For the last week or so I've been working on the christening records from the parish of San José in Tula de Allende, Hildago, between 1590 and 1599. The names are so cool. I'm about halfway through transcribing the data. The vast majority of the given names are ordinary classic Spanish Christian names (the only one that I don't immediately identify so far is feminine Aboronia, which was a Spanish _word_ in 1809, though whether it was native, I don't yet know). The bynames, on the other hand, are some classic Spanish, but most, I'd say about 3/4 but I won't know for sure until I've transcribed all the data, are Nahuatl: Lots and lots of x's. And y's. And u's. Whee! I have been alternating between transcribing and sorting/entering, so there's already a draft available. I have made some small headway into identifying the bynames, and what's cool is that many of the Nahuatl bynames of the mothers appear to be literal descriptives. There are a number which mean things like 'woman', 'oldest daughter', 'last daughter', 'third daughter', etc. And then there are bynames deriving from flora and fauna, which are quite lovely.
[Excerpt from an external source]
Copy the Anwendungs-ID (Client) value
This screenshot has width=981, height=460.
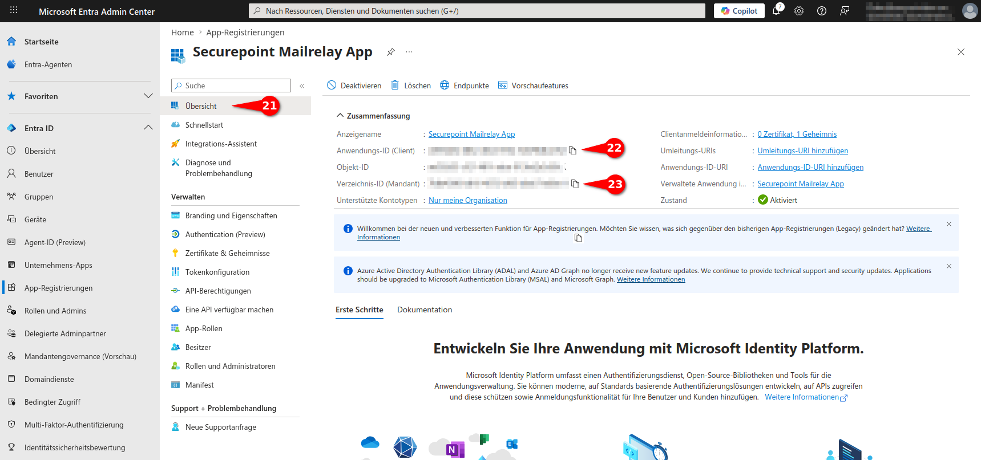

I have found relatively little research out there on Nahuatl personal names; jstor gave up very few references and most of the papers I downloaded this afternoon have been irrelevant for my purposes. I have found an on-line translation (into English) of Bernardino de SahagĂșn's Nahuatl dictionary, which has certainly helped things. If I can find information about a sufficient percentage of the bynames, I'm seriously thinking of turning this into something I could submit to, say, Nomina or Onoma.

Date: 2013-11-07 07:28 am (UTC)
From: [identity profile] aryanhwy.livejournal.com
Nahuatl was the lingua franca of medieval Mesoamerica. It was the common language of, e.g., the Aztec Empire. Tula de Allende was the center of a large pre-Aztec civilization, and continue to be important when they took over, and when the Spanish arrived, around 1546 they established a monastery there. It's the christening records from that monastery that I'm looking at; it is so cool see such blatant evidence of mixed language names. I'm really hoping that (a) I can find records from the same monastery from early decades and (b) a nice history of the monastery, because I'd love to see what kind of info I can find about population percentages -- how many were native, how many were Spanish imports, how many of the Spanish imports were women, etc.

Date: 2013-11-07 04:21 pm (UTC)
From: [identity profile] kareina.livejournal.com
That is cool. Can you count this as work? I know you do stuff involving logic somehow, does history of naming practice also count? Or is this part "only" a hobby?

Date: 2013-11-07 06:08 pm (UTC)
From: [identity profile] aryanhwy.livejournal.com
Right now, it's only a hobby. But with 15+ years experiences underneath my belt, include 2 years as the top onomastics officer in a world-wide organization devoted to the study of the Middle Ages :), I really hope to someday turn this into "real" research. I'm seriously considering pitching an "introduction to onomastics" course for the master's in transcultural studies that my cluster organizes.